There were several important factors in how Java was initially unleashed on the world that contributed to its successful marketing. First, it had a cool name--one that could be appreciated by programmers and non-programmers alike. Second, it was, for all practical purposes, free--always a strong selling point among prospective buyers. But the most critical factor contributing to the successful marketing of Java, however, was that Sun's engineers hooked Java technology to the World Wide Web at the precise moment Netscape was looking to transform their web browser from a graphical hypertext viewer to a full-fledged computing platform. As the World Wide Web swept through the software industry (and the global consciousness) like an ever-increasing tidal wave, Java rode with it. Therefore, in a sense Java became a success because Java "surfed the web." It caught the wave at just the right time and kept riding it as one by one, its potential competitors dropped uneventfully into the cold, dark sea. The way the engineers at Sun hooked Java technology to the World Wide Web--and therefore, the key way Java was successfully marketed--was by creating a special flavor of Java program that ran inside a web browser: the Java applet.

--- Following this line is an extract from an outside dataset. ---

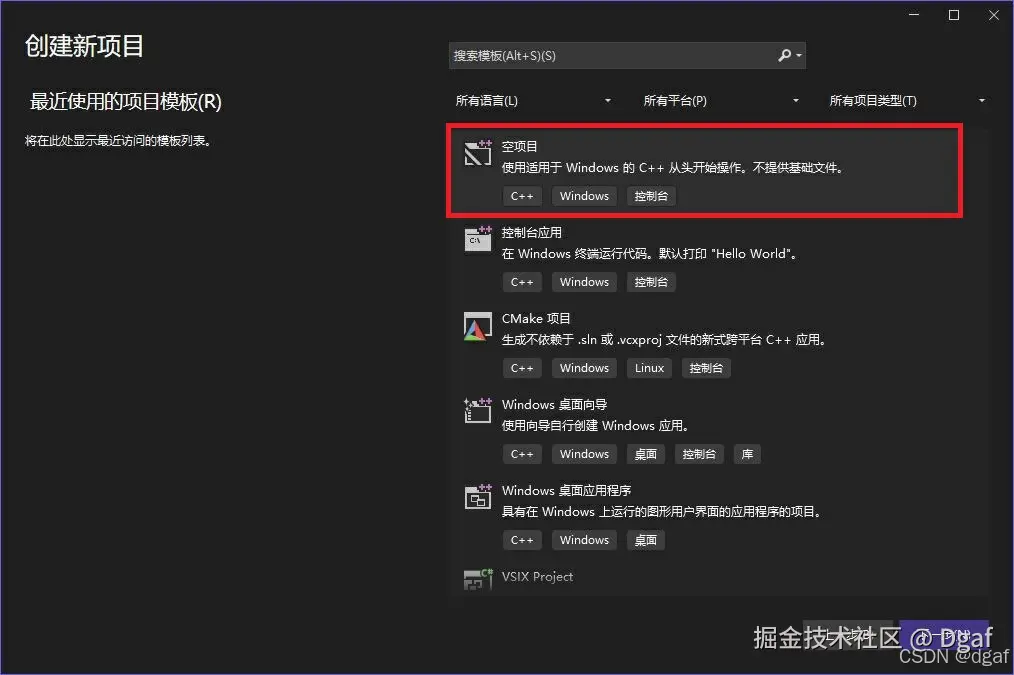Open the arrow beside the search magnifier
The height and width of the screenshot is (675, 1014).
(x=799, y=55)
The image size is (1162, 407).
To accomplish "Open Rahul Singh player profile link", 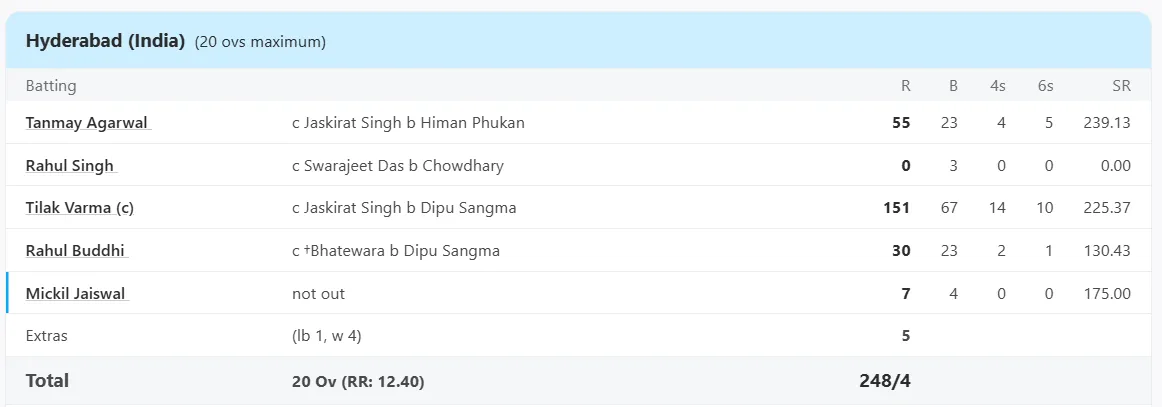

The Java applet showed off all of Java's network-oriented features: platform independence, network- mobility, and security. Platform independence was one of the main tenets of the World Wide Web, and Java applets fit right in. Java applets can run on any platform so long as there is a Java-capable browser for that platform. Java applets also demonstrated Java's security capabilities, because they ran inside a strict sandbox. But most significantly, Java applets demonstrated the promise of network-mobility. As shown in Figure 4-1, Java applets can be maintained on one server, from which they can travel across a network to many different kinds of computers. To update an applet, you only need to update the server. Users will automatically get the updated version the next time they use the applet. Thus, maintenance is localized, but processing is distributed.

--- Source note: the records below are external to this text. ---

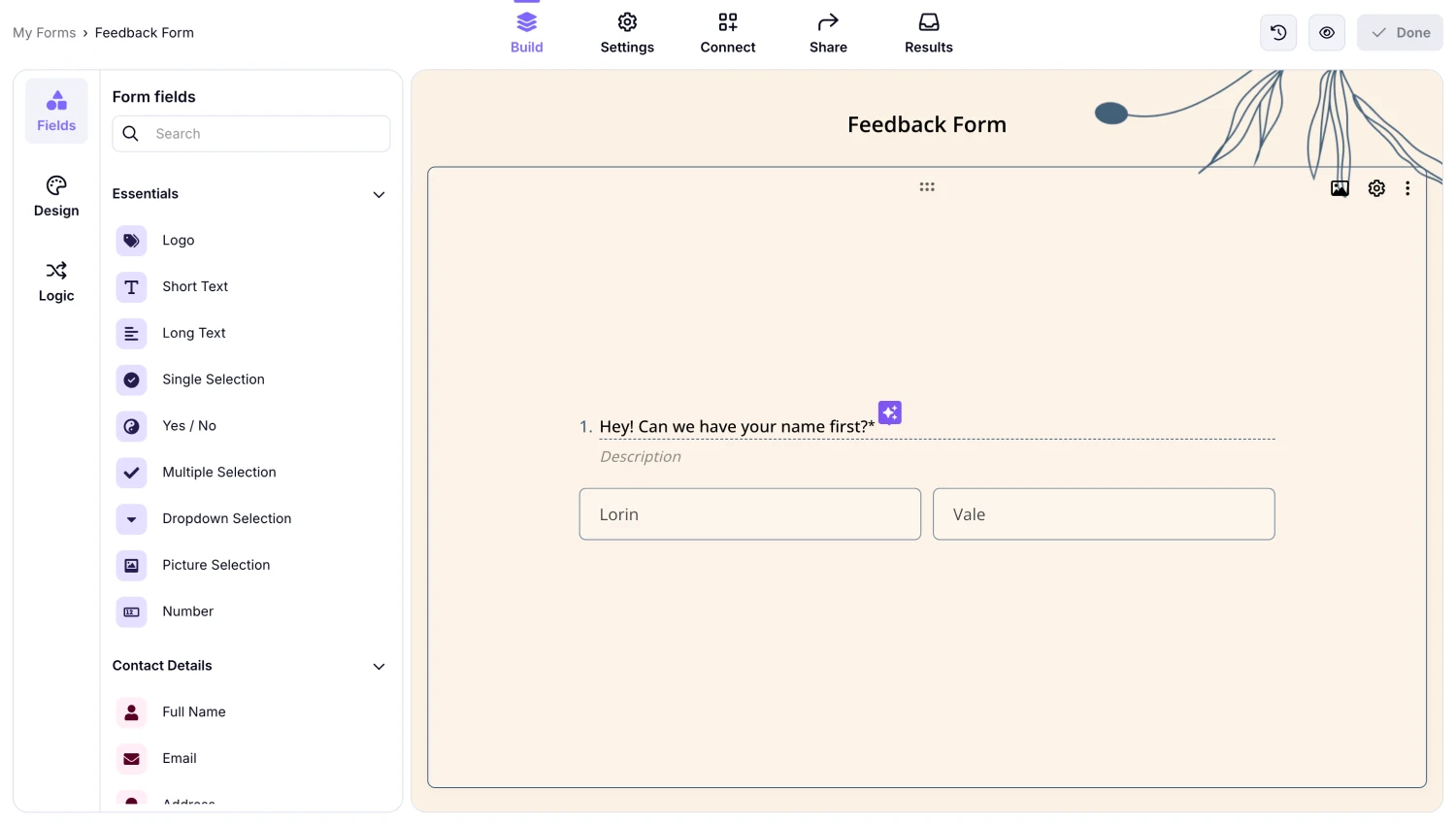This screenshot has width=1456, height=825.
Task: Open properties gear on the question card
Action: coord(1376,188)
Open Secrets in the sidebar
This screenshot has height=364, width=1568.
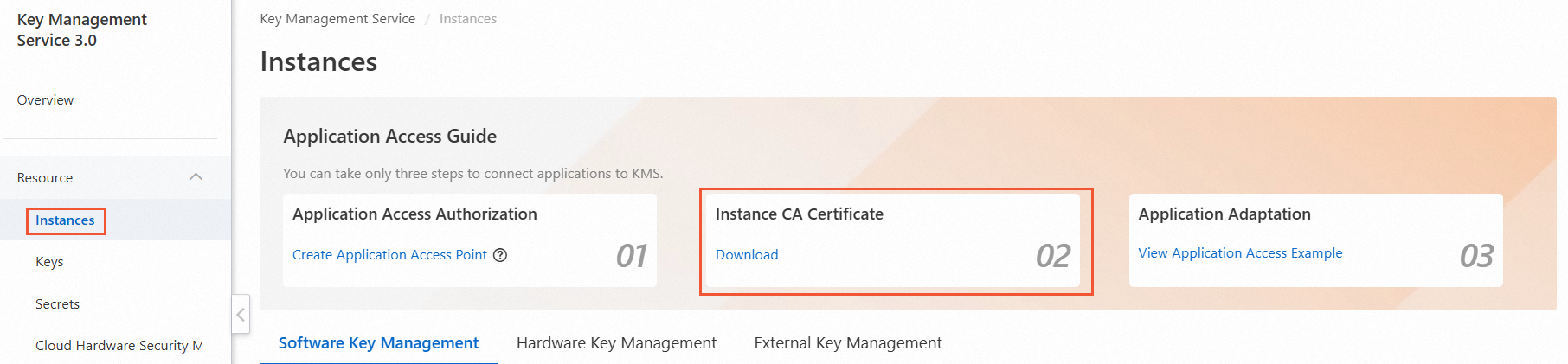point(57,304)
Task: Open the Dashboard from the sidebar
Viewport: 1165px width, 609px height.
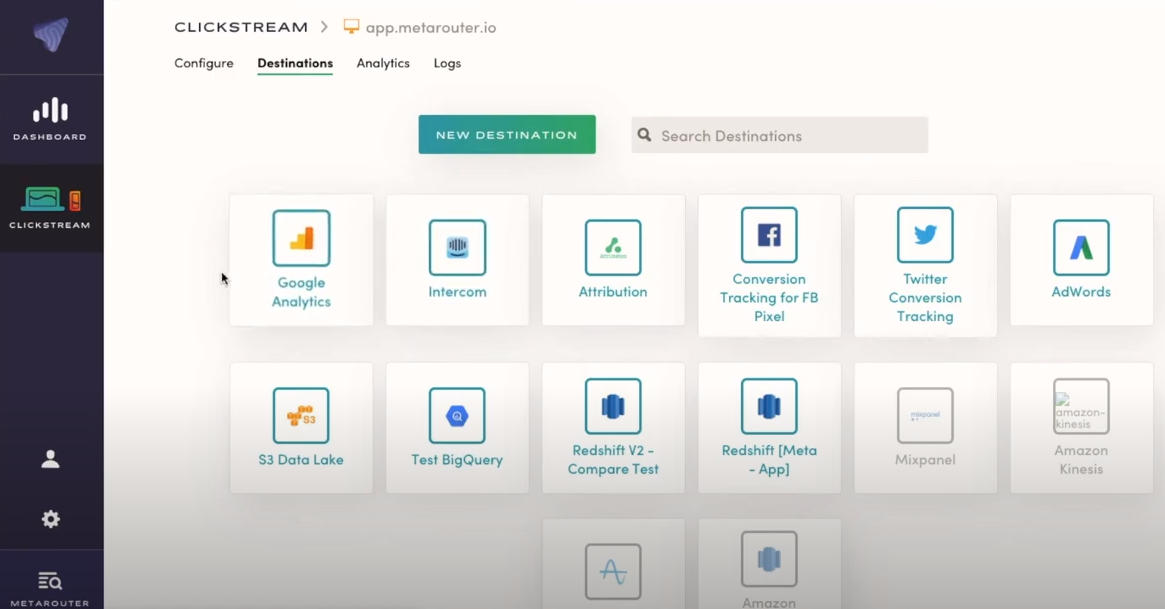Action: pos(51,118)
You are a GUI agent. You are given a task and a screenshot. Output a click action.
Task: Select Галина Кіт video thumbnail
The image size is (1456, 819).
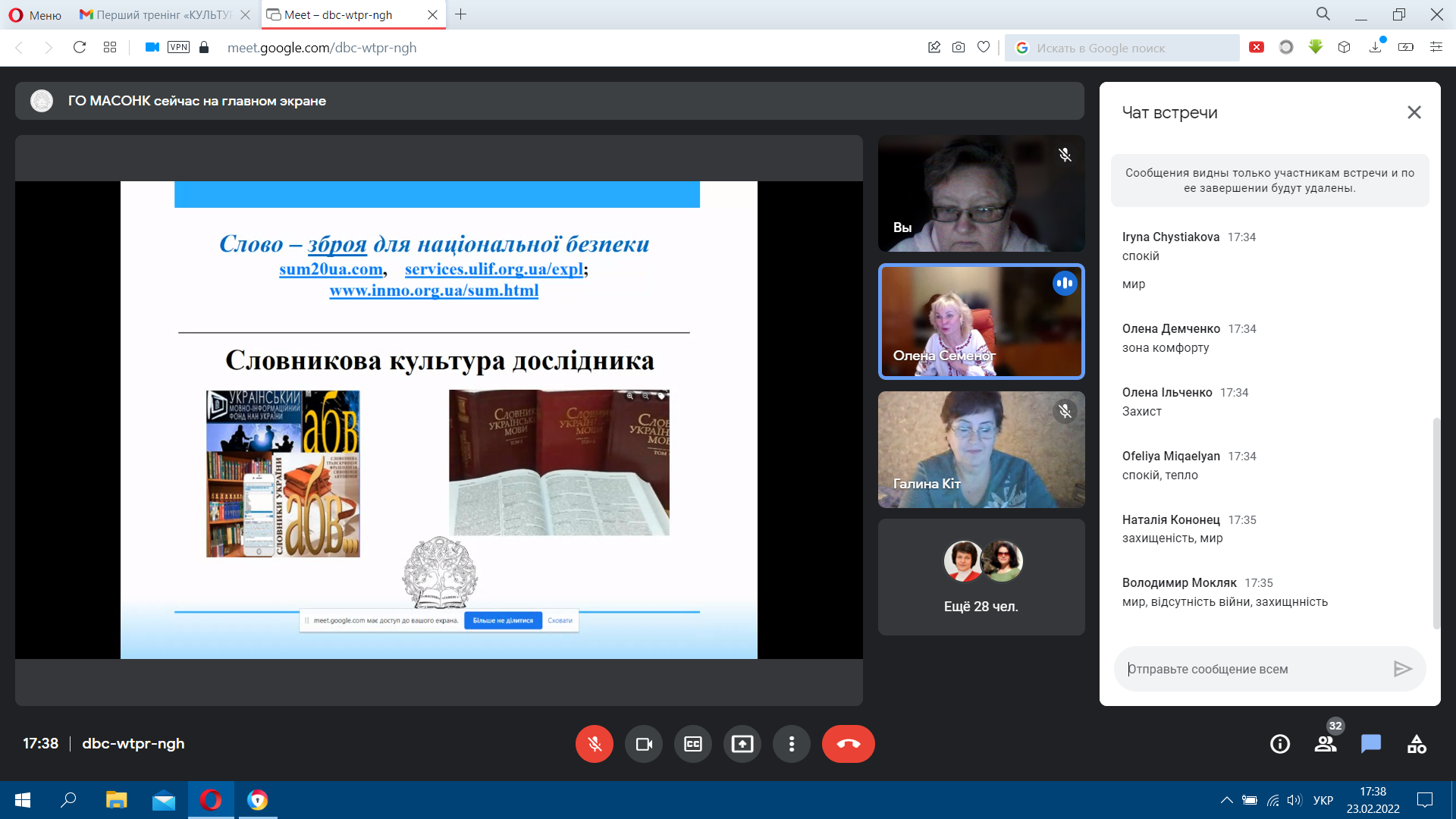981,450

Figure 4-1. The Java applet and the network.

Figure 4-1. The Java applet and the network.

Java-capable browsers fire off a Java application that hosts the applets the browser displays. To display a web page, a web browser requests an HTML file from an HTTP server. If the HTML file includes an applet, the browser will see an HTML tag such as this:

<applet CODE="HeapOfFish.class"
CODEBASE="gcsupport/classes"
WIDTH=525
HEIGHT=360></applet>

This "applet" tag provides enough information to enable the browser to display the applet. The CODE attribute indicates the name of the applet's starting class file, in this case: HeapOfFish.class. The CODEBASE attribute gives the location of the applet's class files relative to the base URL of the web page. The WIDTH and HEIGHT attributes indicate the size in pixels of the applet's panel, the visible portion of the applet that is displayed as part of the web page.

When a browser encounters a web page that includes an applet tag, it passes information from the tag to the running Java application. The Java application either creates a new user-defined class loader object, or re-uses an existing one, to download the starting class file for the applet. It then initializes the applet, by invoking first the init() and then the start() method of the applet's starting class. The other class files for the applet are downloaded on an as needed basis, by the normal process of dynamic linking. For example, when a new class is first used by the applet's starting class, the symbolic reference to the new class must be resolved. During resolution, if the class has not already been loaded, the Java virtual machine will ask the same user-defined class loader that loaded the applet's starting class to load the new class. If the user-defined class loader is unable to load the class from the local trusted repository through the bootstrap class loader, the user-defined class loader will attempt to download the class file across the network from the same location it retrieved the applet's starting class. Once initialization of the applet is complete, the applet appears as part of the web page inside the browser.